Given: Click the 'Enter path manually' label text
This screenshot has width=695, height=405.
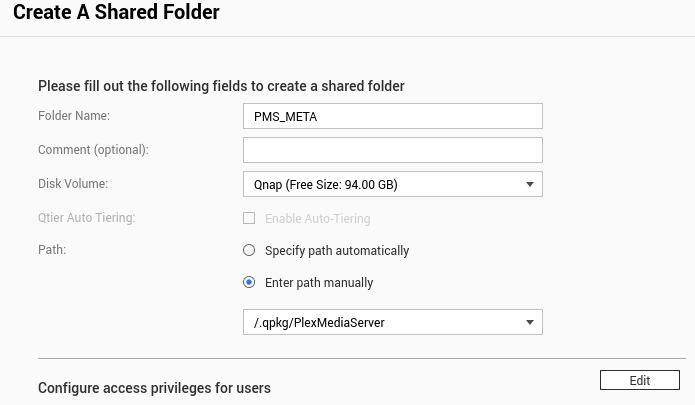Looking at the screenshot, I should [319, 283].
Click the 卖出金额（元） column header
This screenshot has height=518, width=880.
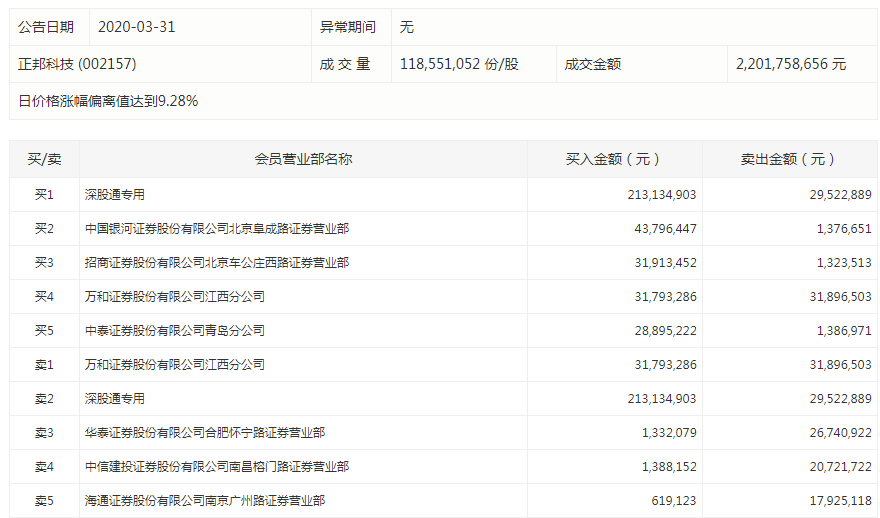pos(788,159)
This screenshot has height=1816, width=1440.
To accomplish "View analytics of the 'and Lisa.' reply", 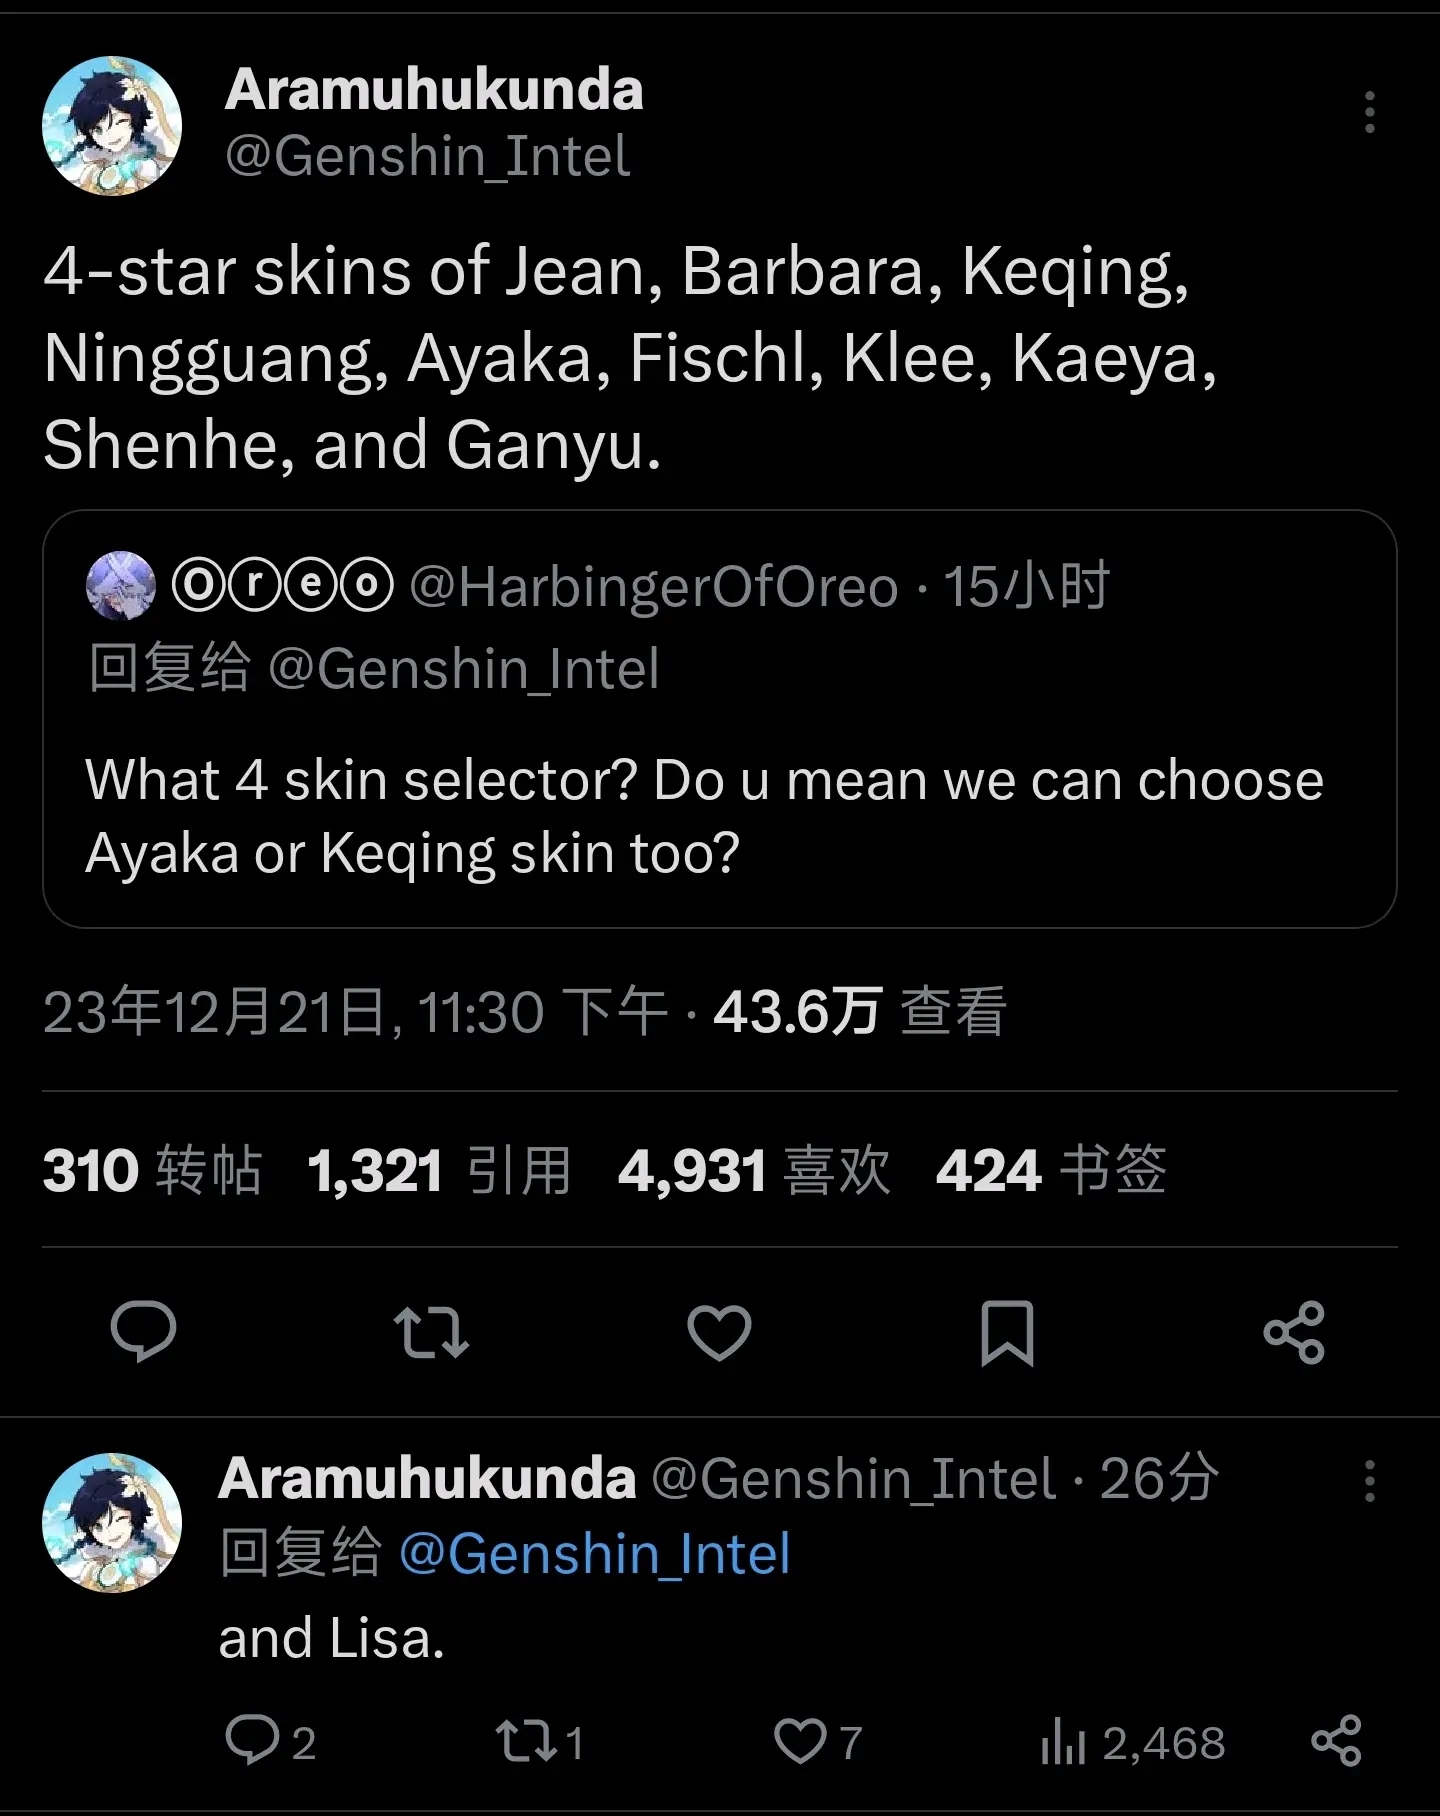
#####
EXERCISE DETAILS:
Check each line above for the string "Click" and show the ones that have it.

RESPONSE TO THIS TASK:
Given: Click the 'Enter path manually' label text
Click the 卖出金额（元） column header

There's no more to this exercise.